After touring the grounds and learning about the practice of wine making, travelers can saddle up to the Weighbridge—now known affectionately as Peter’s Bar—for a taste of Peter Lehmann’s bold Shiraz. Growers have been gathering at the Weighbridge after a long day’s work since the vineyard first opened. Today visitors can join them in the same age-old tradition, too.
When was the last time you toured a winery and tasted the year you were born? At Seppeltsfield Wines in the Barossa Valley, barrels that have been aging for 100 years create an oenophile’s archive that is unparalleled by any other winery in the world. Each year, Seppeltsfield releases a “Para Tawny” that has been aged for 100 years, and has consistently uncorked a 100-year old vintage since 1978. Visitors can enjoy a casual tasting at the large cellar door, or book one of the legendary tours for a taste of the fancier wines. The Seppeltsfield name is synonymous with wine here in the Barossa Valley, and in addition to tasting the famous wines, there is also a restaurant and contemporary design studio to round out the vineyard experience. If it’s a nice summer day, or you just feel like a walk, linger a while in the vineyard gardens among date palms, roses, and elms. It’s all a part of a day at Seppeltsfield, where the wine, scenery, and regal history are a perfectly charming combination.
In addition to being one of Australia’s most luxurious hotels, the Barossa Chateau sits on what is perhaps the country’s most well-known (and well-kept) rose garden, too. With some 25 acres of estate land, including 22 acres of gardens and five kilometers of scenic pathways, the Barossa Chateau offers travelers the perfect country escape.
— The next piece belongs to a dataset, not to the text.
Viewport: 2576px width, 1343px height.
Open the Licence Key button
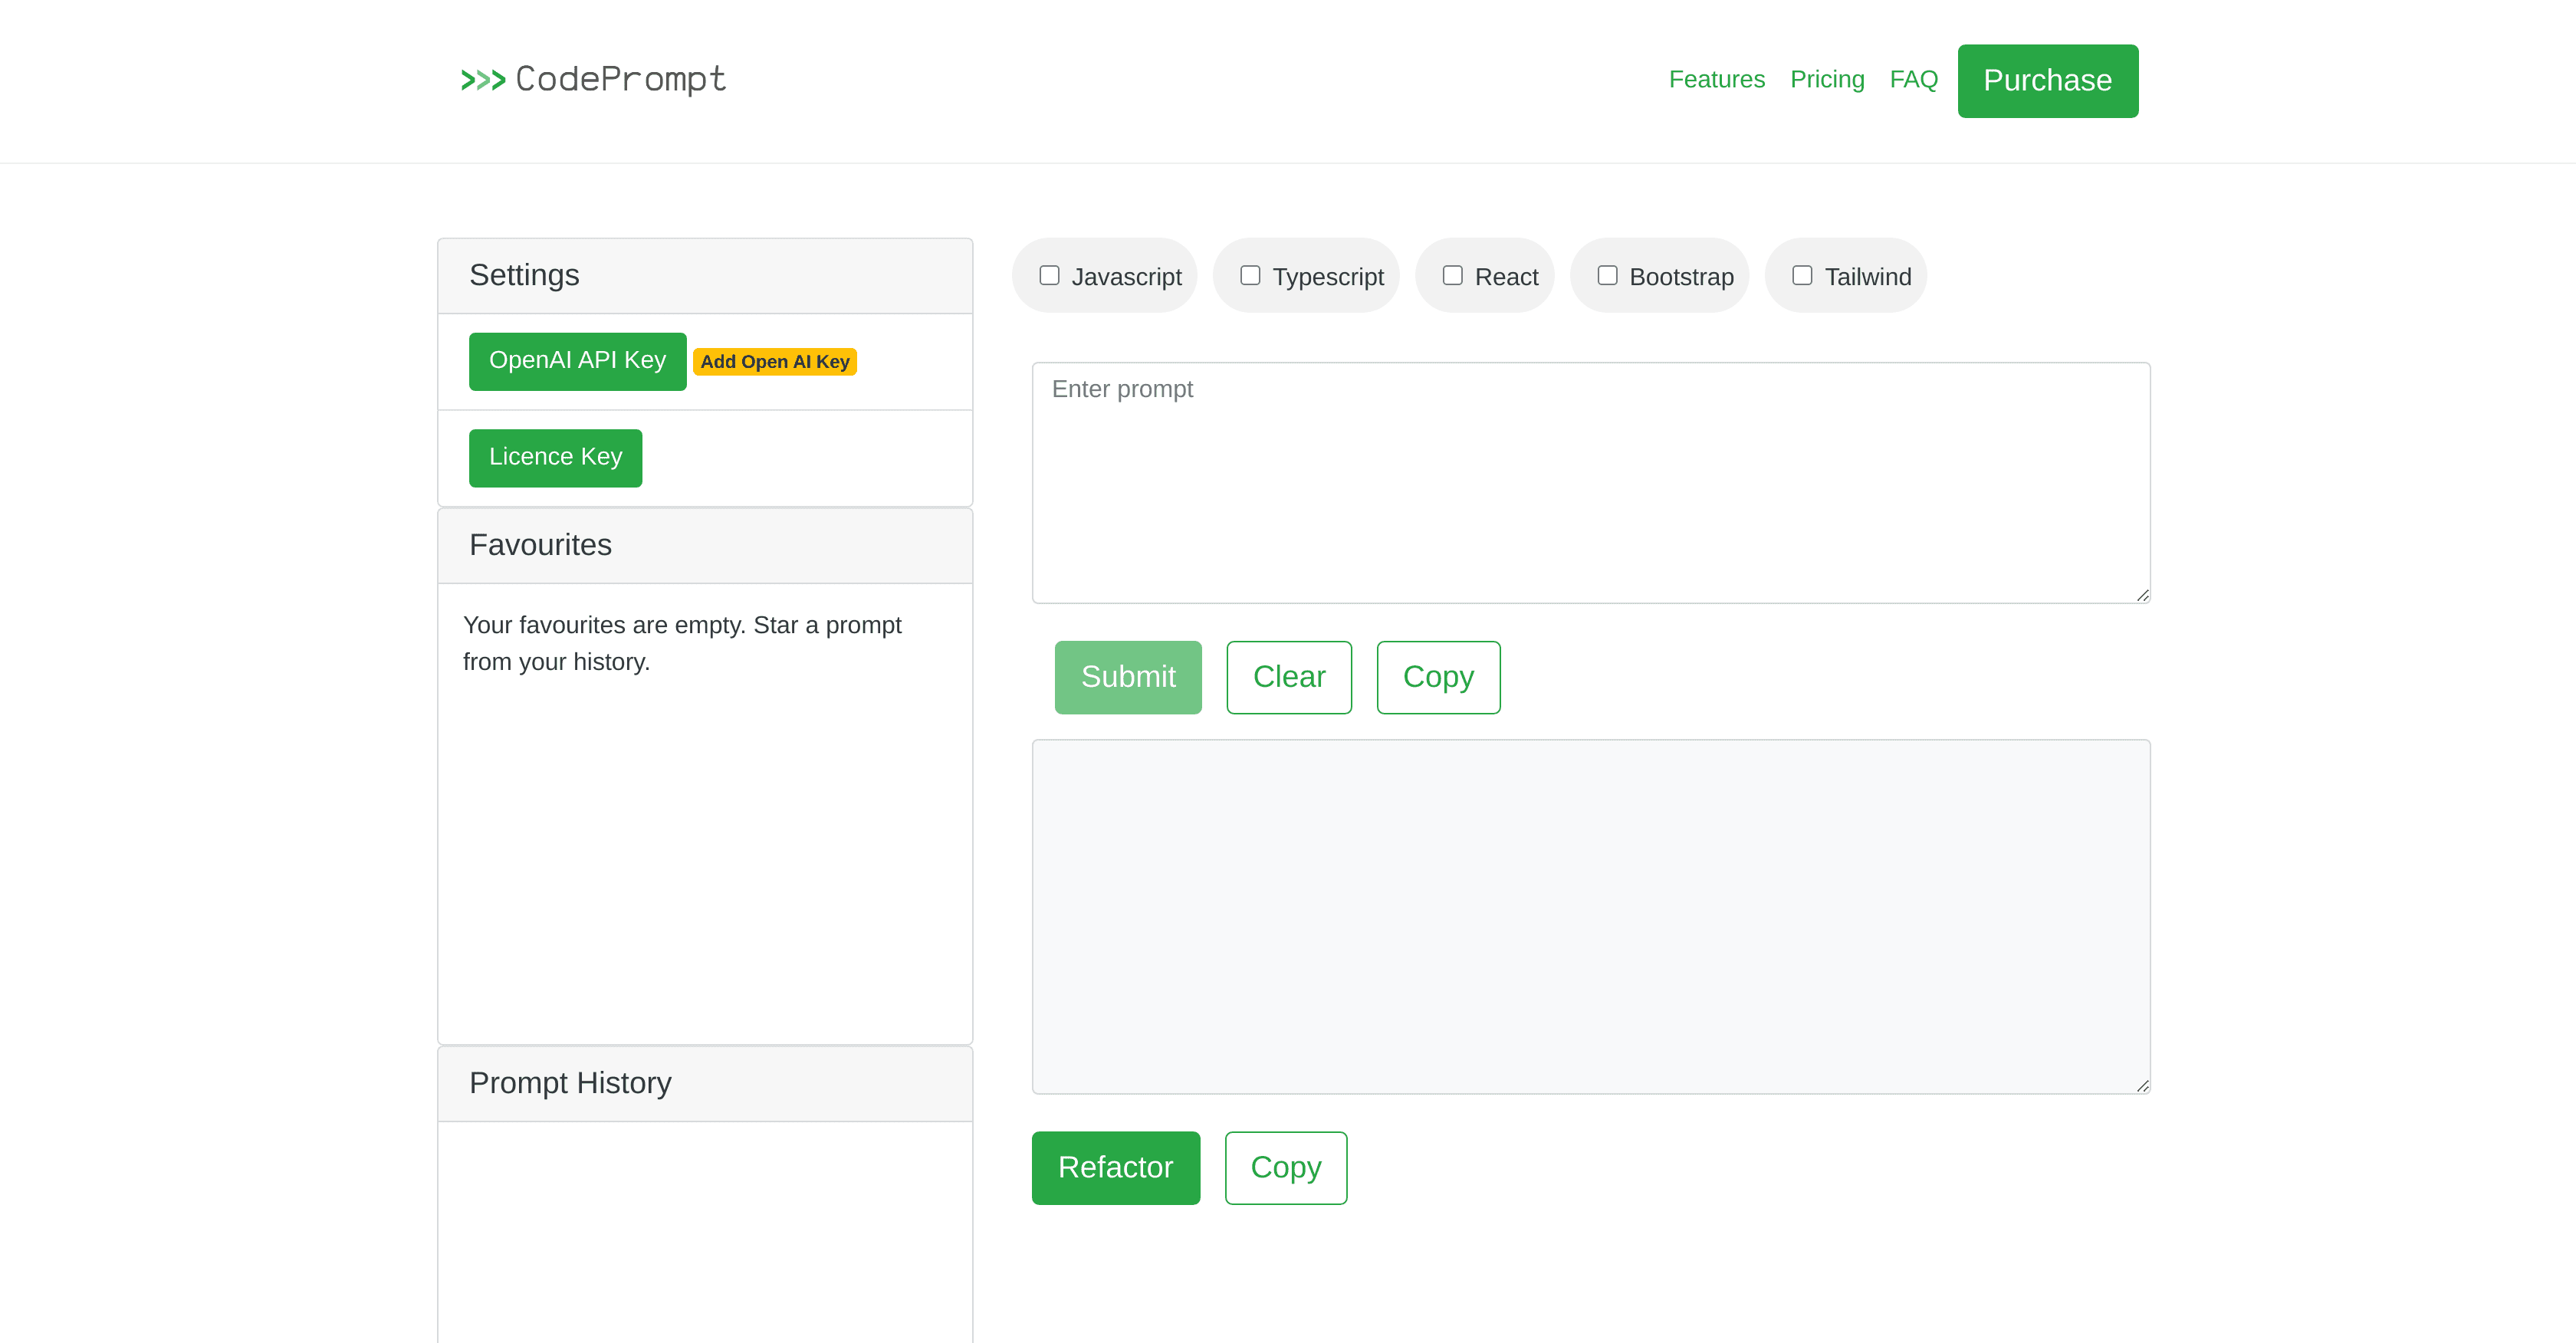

Visitors can spend the morning wandering the beautifully landscaped grounds, then tuck into traditional high tea at the hotel’s classic restaurant. After stroll through the rose gardens, visitors can stop at the art and antiques gallery before sipping on a glass of fine wine from the Cellar Door. Finally, visitors can sink into lush beds with high thread counts after a long day filled with some of Australia’s most classic natural beauty.
In 1847, after nearly a decade of living in the hills of the Barossa Valley, Bavarian-native Johann Gramp and his wife decided to literally put down roots in the Australian countryside and planted nearly 30 hectares of grapevines. While the couple almost immediately began producing wine, it wasn’t until 1976 that the name Jacob’s Creek” was introduced to the public. Gramp’s first Shiraz-Cab blend was a hit among wine lovers.
Today, some 150 years later, this vineyard’s commitment to family traditions and its drive for innovation holding strong. Today, travelers can visit this famous vineyard and tour the age-old grounds of Jacob’s Creek, as well as sample wines and learn about production and farming at the innovative, modern and environmentally sound new Jacob's Creek Visitor Centre.
Since 1973 this iconic vineyard in the heart of South Australia’s wine country has been producing some of the most loved—and most awarded—bottles of red and white in the nation. And because their famous wines are shipped to more than 50 countries worldwide, the luxurious estate welcomes travelers from across the globe to participate in tastings tours.
Travelers can explore the vineyards, learn about the winemaking process that creates Wolf Blass’s famous Shiraz, and discover the winery’s own unique coding system, which differentiates the quality of wine using yellow, gold, gray black and platinum-colored labels.